Functional Cognitive Disorder ("FCD") is a type of Functional Neurological Disorder characterised by subjective cognitive complaints not fully attributable to brain injury, disease, or other neuropathological or psychiatric conditions. FCD is a cognitive impairment but does not necessarily "convert" to cognitive decline. However, FCD is common in Memory Clinics worldwide, and currently there is a lack of tests to objectively assess FCD. Establishing whether memory complaints are functional or not is vital for clinicians and objective tests are required. Previous research indicates that early-stage Alzheimer's disease can be differentiated from healthy individuals by antisaccade eye-movement.

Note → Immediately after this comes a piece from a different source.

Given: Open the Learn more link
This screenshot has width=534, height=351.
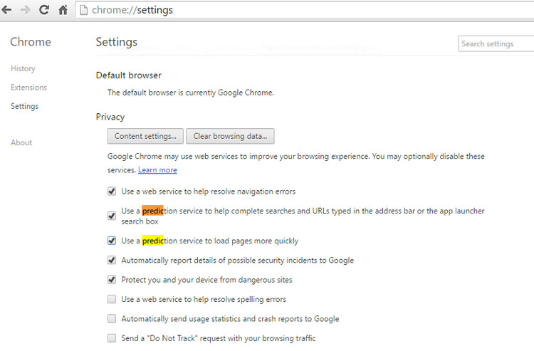Looking at the screenshot, I should coord(157,170).
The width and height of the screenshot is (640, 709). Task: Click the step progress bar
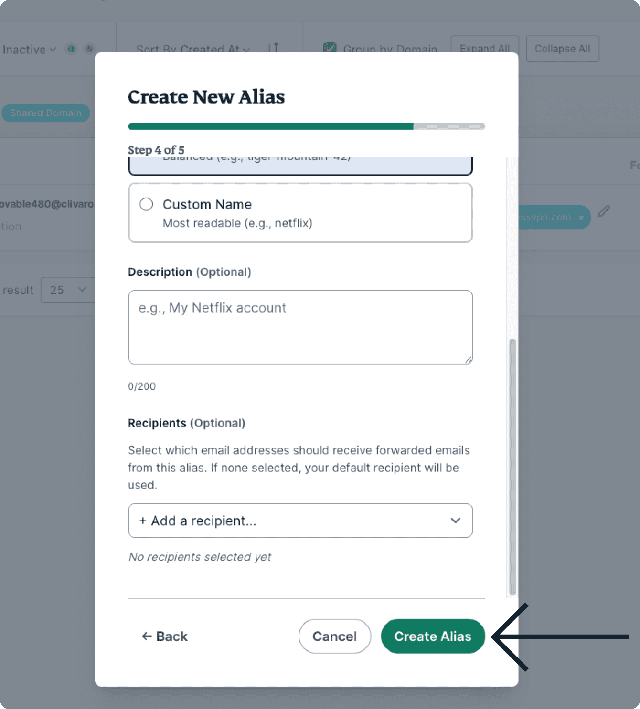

Therefore, eye movements may be able to objectively ascertain whether self-reported memory complaints are functional in nature. In this study, FCD participants were Memory Clinic patients who self-reported memory complaints but showed internal inconsistency regarding memory issues on memory tests. Participants with FCD were compared to Mild Cognitive Impairment (MCI) patients and healthy controls (HC) on antisaccadic and prosaccade eye movement tasks. The parameters obtained were reaction-time (RT) mean and SD and antisaccade error rate. MCI differed significantly from HC in antisaccade RT-mean, RT-SD, error-rate, and from FCD antisaccade RT-mean, RT-SD, and error-rate. FCD did not differ significantly from HC for antisaccade parameters. However, FCD differed significantly from HC for prosaccade RT-mean and RT-SD. MCI did not differ significantly from HC or FCD in prosaccade parameters. These results indicate that eye movement tasks could ultimately aid clinicians in the diagnosis of FCD. With additional research into sensitivity and specificity, eye movement tasks could become an important feature of memory clinics.
功能性认知障碍(“FCD”)是一种功能性神经障碍,其特征是主观认知主诉不能完全归因于脑损伤、疾病或其他神经病理学或精神疾病。FCD是一种认知障碍,但不一定会“转变”为认知衰退。然而,FCD在全球范围内的记忆诊所中很常见,目前缺乏客观评估FCD的测试。确定记忆主诉是否具有功能性对临床医生至关重要,需要客观测试。先前的研究表明,早期阿尔茨海默病可以通过反扫视眼动与健康个体区分开来。因此,眼动可能能够客观地确定自我报告的记忆主诉在本质上是否具有功能性。在本研究中,FCD参与者是记忆诊所的患者,他们自我报告有记忆主诉,但在记忆测试中关于记忆问题表现出内部不一致。将FCD参与者与轻度认知障碍(MCI)患者和健康对照(HC)在反扫视和正扫视眼动任务上进行比较。获得的参数是反应时间(RT)均值和标准差以及反扫视错误率。MCI在反扫视RT均值、RT标准差、错误率方面与HC有显著差异,在反扫视RT均值、RT标准差和错误率方面与FCD有显著差异。FCD在反扫视参数方面与HC没有显著差异。然而,FCD在正扫视RT均值和RT标准差方面与HC有显著差异。MCI在正扫视参数方面与HC或FCD没有显著差异。这些结果表明,眼动任务最终可能有助于临床医生诊断FCD。随着对敏感性和特异性的进一步研究,眼动任务可能会成为记忆诊所的一个重要特征。